- Born: 1954 (age 71–72)

Academic background
- Education: University of Chicago (BA, PhD)

Academic work
- Institutions: University of Pennsylvania, University of Notre Dame, Princeton University, University of Texas at Austin.

= Anne Norton =

American political scientist (born 1954)

Anne Norton (born 1954) is an American political scientist and a Professor Emerita of Political Science at the University of Pennsylvania.

==Career==

=== Academics ===
Norton studied political theory at the University of Chicago where she completed her BA and later her PhD in 1982. She has held academic positions at University of Notre Dame, Princeton University, and The University of Texas at Austin. Since 1993, she has been a faculty member at the University of Pennsylvania.

Norton's central intellectual interest has been the meaning and consequences of political identity. She has explored this theme in two books on American politics and one on the concept of political identity itself, drawing on work in the areas of anthropology and semiotics (Norton 1986, 1993, 1988).

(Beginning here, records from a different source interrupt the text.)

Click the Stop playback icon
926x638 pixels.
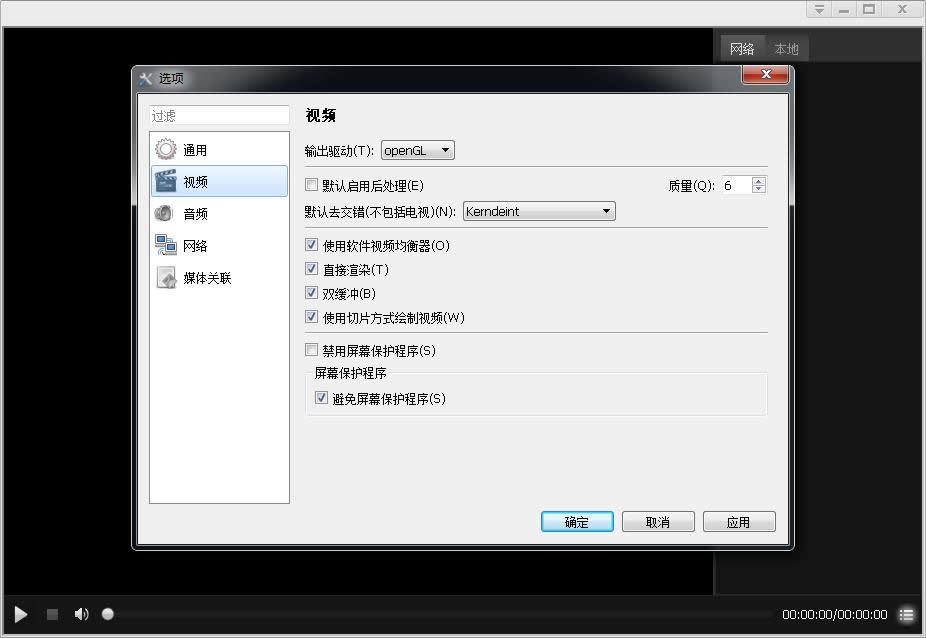(51, 614)
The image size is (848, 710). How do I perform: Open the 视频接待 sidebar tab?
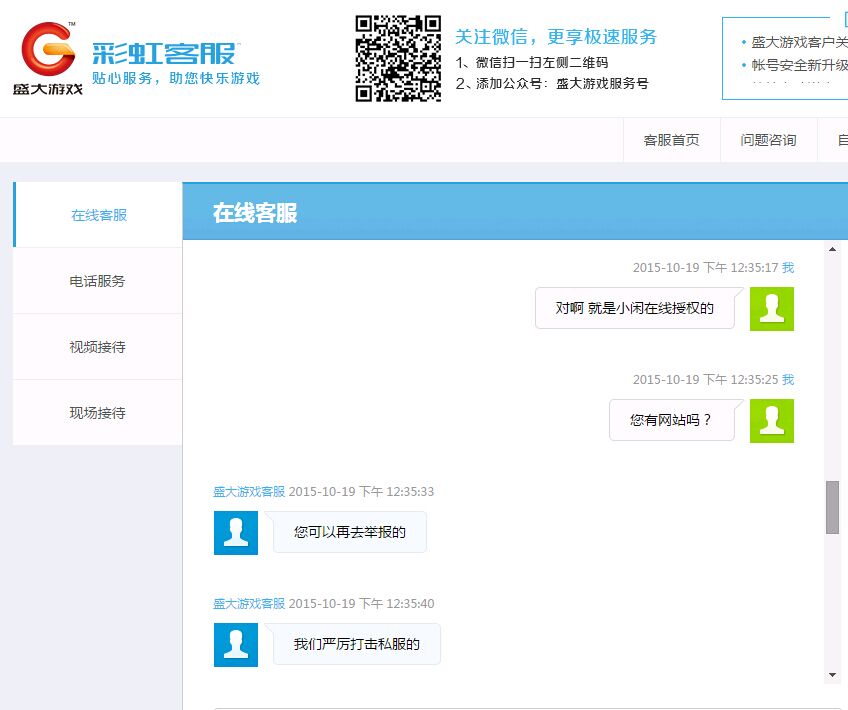coord(98,347)
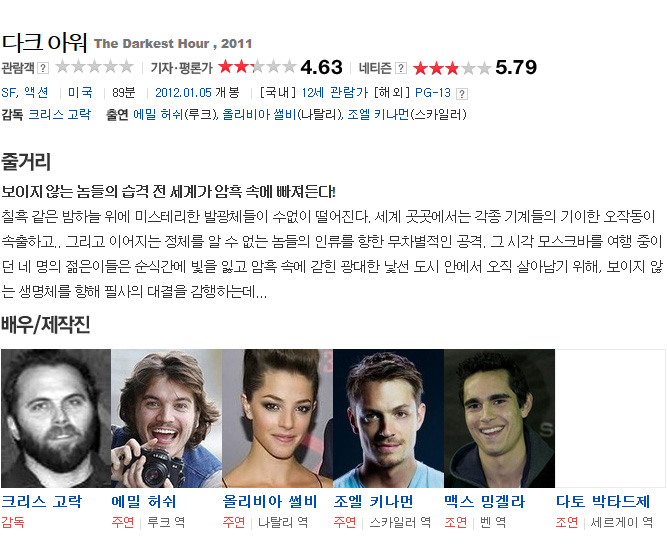The height and width of the screenshot is (557, 667).
Task: Open 맥스 밍겔라 name under photo
Action: [485, 502]
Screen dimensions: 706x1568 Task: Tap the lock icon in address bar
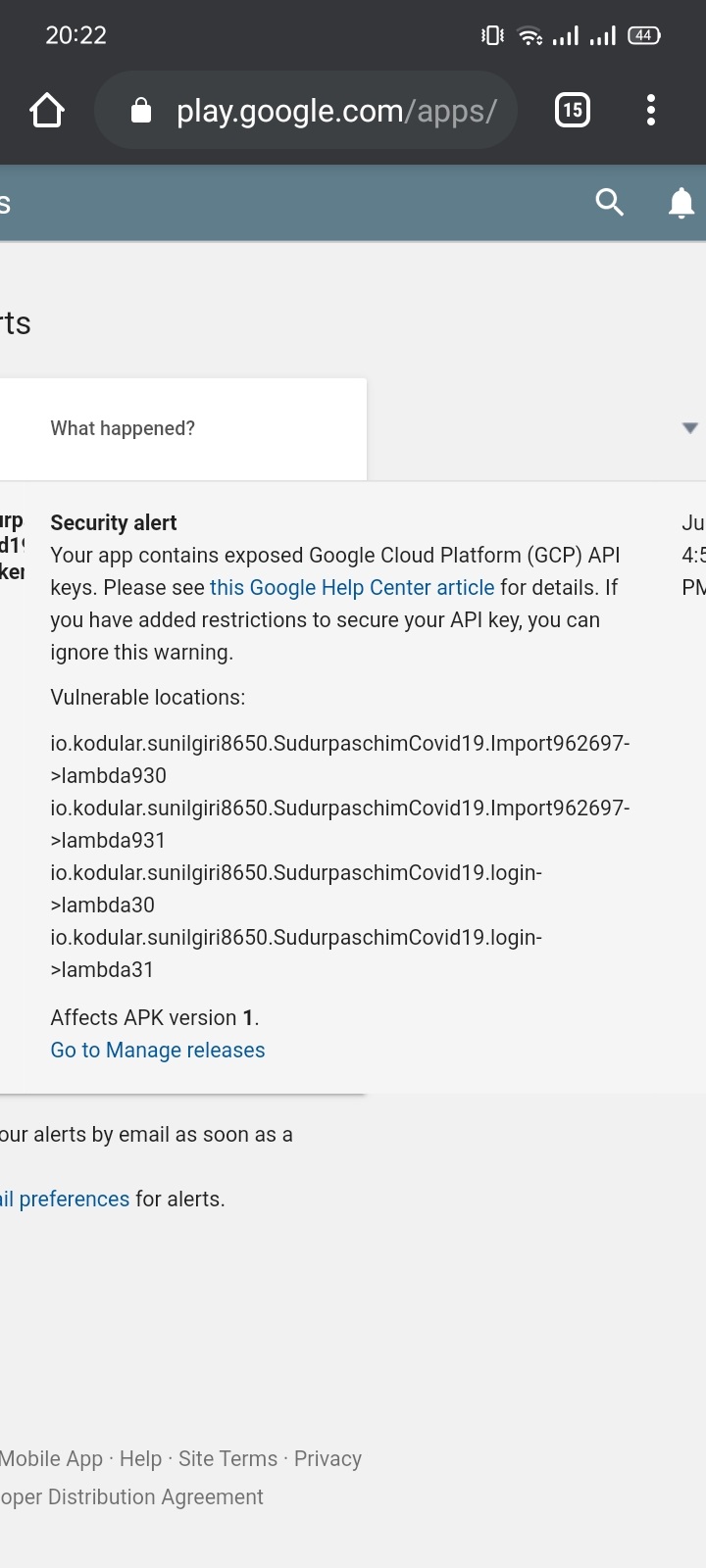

She has also written a wide-ranging critique of the current practice of the social sciences, particularly political science (Norton, 2004).

In a 1995 essay, Norton criticizes Hannah Arendt's writing about Africans and African-Americans. She states: "Arendt gave a voice to the Boer. She left the African silent.”

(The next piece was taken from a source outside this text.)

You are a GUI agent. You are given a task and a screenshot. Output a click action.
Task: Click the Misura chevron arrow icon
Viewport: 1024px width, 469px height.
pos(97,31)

While Norton was a student at the University of Chicago, she encountered many Straussians, i.e. people who were influenced by the ideas of the university's former professor Leo Strauss. In Leo Strauss and the Politics of American Empire (2004), Norton writes about Strauss's impact on neoconservatives, alleging that many have misapplied his ideas, particularly in regards to US foreign policy towards Iraq and Israel. Historian Arthur Schlesinger, Jr. praised the book as an accurate account of the intellectual origins of US foreign policy, while Charles Butterworth and Clifford Orwin wrote that the book misinterprets Strauss's ideas.

In her book On the Muslim Question (2013), Norton writes about Western societies' debate regarding how to treat Muslims and compares it to their debate about how to treat Jews in the 19th century. Norton criticizes the idea that Islam and the West are engaged in a "Clash of Civilizations" and unable to co-exist. According to anthropologist Lawrence Rosen, Norton's book provides an insufficient proposal for how Western societies should address their differences with Muslims. Elsewhere, Norton has credited discrimination and state violence with contributing to violent acts committed by some Muslims.

=== Views ===
In 2021, Norton's student Mackenzie Fierceton was investigated by the university for misrepresenting her family background in her Rhodes Scholarship application. Norton supported Fierceton throughout the investigation and criticized the university's treatment of Fierceton, alleging that it had defamed and harmed her.

During the Gaza war protests, Norton was named in a letter to the University of Pennsylvania administration from 200 alumni. The letter asked that Norton and seven other professors be investigated for antisemitism. Norton tweeted: "Those who accuse me of antisemitism rely on — and perpetuate — a complete erasure of Palestinians".

==Selected publications==

=== Books ===
- Wild Democracy: Anarchy, Courage, and Ruling the Law, Oxford University Press, 2023.
- On the Muslim Question. Princeton University Press, 2013.
- Leo Strauss and the Politics of American Empire. Yale University Press, 2004.
- Reflections on Political Identity Johns Hopkins University Press, 1988.
- Alternative Americas University of Chicago Press, 1986.
- Republic of Signs University of Chicago Press, 1993.
- Bloodrites of the Poststructuralists Routledge, 2003.
- 95 Theses on Politics, Culture & Method Yale University Press, 2004.

=== Articles ===

- Review of The Persistence of the Palestinian Question: Essays on Zionism and the Palestinians, by Joseph A. Massad. Journal of Palestine Studies, 36, no. 2 (2007): 89–90.
- "Heart of Darkness: Africa and African Americans in the Writings of Hannah Arendt". In Honig, Bonnie (ed.) Feminist Interpretations of Hannah Arendt. Pennsylvania State University Press, 1995. ISBN 978-0-271-01446-3
- “Gender, Sexuality and the Iraq of Our Imagination.” Middle East Report, no. 173 (1991): 26–28.